Budget planning for the upcoming year is in full swing – and revenue managers play a key role. With the right data and analysis from the RMS (e.g., IDeaS), they can provide valuable insights and enhance the quality of the planning process.
1. Secure the Data Foundation
- Historical performance: Occupancy, ADR, RevPAR, segment mix.
- Pick-up analysis: How did bookings develop in the previous season?
- Channel performance: Direct bookings vs. OTAs, distribution costs.
- Competitive data: Market rates, STR/benchmarking.
2. Use Forecasts and Scenarios
- IDeaS provides automated forecasts on a daily, room class or segment basis.
- Explore different scenarios: Best Case, Base Case, Worst Case.
- Consider external factors: events, holidays, economic trends.
3. Review Pricing and Segment Strategy
- Rate categories: Which pricing structures worked, which didn’t?
- Segments: FIT, groups, corporate – how are they performing?
- Upselling & ancillary revenue: Integrate spa, F&B, MICE into the budget.
4. Plan for Opportunities and Risks
- Shifts in demand (e.g., bleisure, long-stay guests).
- Sustainability & green pricing as revenue drivers.
- Technology use: Automated reports save time and reduce errors.

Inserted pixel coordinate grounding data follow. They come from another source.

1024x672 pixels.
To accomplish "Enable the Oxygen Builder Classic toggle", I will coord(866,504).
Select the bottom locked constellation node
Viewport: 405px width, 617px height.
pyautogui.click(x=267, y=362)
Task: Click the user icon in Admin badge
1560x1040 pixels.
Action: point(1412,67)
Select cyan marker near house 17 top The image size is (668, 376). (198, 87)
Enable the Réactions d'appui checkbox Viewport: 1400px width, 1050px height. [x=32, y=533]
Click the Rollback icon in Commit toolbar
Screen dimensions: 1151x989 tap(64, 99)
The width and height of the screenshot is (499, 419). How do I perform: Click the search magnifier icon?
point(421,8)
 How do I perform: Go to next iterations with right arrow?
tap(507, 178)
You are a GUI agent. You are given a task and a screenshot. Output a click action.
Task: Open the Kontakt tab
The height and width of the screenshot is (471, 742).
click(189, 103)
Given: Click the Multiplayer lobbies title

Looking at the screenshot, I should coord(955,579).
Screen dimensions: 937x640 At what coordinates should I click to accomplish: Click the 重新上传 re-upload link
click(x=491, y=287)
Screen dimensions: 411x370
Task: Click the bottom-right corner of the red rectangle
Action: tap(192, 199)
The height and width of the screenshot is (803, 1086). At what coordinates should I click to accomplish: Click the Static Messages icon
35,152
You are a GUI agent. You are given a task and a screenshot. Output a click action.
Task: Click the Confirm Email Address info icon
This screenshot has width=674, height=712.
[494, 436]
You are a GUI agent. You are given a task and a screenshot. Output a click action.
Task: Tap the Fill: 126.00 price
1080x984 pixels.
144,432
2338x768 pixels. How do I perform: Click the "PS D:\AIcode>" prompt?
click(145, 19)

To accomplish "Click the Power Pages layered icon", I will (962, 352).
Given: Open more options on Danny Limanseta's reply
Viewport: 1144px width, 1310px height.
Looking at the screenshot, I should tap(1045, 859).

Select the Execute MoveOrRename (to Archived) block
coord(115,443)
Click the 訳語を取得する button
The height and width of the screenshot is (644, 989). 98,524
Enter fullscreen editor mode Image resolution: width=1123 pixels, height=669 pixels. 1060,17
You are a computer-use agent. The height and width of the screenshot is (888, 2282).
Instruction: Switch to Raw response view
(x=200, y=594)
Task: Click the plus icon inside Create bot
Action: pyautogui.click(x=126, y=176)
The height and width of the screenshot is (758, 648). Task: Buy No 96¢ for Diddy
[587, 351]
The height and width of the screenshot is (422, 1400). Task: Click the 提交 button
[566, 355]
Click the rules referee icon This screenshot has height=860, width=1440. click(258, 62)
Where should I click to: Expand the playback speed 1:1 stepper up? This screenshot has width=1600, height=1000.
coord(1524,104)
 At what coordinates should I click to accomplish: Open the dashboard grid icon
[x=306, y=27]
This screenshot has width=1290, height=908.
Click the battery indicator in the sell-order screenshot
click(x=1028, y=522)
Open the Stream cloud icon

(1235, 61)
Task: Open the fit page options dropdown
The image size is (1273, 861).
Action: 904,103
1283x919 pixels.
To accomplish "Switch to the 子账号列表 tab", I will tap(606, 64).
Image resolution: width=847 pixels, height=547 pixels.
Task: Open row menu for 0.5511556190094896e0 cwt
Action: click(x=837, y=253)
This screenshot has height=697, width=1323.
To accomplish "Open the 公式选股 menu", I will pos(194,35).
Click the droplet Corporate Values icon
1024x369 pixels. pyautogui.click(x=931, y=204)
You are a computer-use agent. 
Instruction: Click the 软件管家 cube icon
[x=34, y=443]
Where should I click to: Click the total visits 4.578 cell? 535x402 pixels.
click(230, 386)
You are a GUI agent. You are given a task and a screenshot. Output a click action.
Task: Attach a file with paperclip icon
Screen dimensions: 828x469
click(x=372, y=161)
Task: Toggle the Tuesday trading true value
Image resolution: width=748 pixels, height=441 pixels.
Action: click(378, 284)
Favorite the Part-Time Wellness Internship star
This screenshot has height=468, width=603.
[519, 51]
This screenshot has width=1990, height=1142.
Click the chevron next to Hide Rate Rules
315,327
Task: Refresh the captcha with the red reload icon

5. Ensure Close Collaboration
Revenue management provides the data foundation – fine-tuning happens in close cooperation with sales, marketing, operations, and finance. Only aligned goals ensure realistic and achievable budgets.
Conclusion
Revenue managers are not just number suppliers; they are strategic partners in budget planning. With structured data input from the RMS, solid forecasts, and clear recommendations, they play a decisive role in ensuring the 2026 budget is not only planned but also attainable.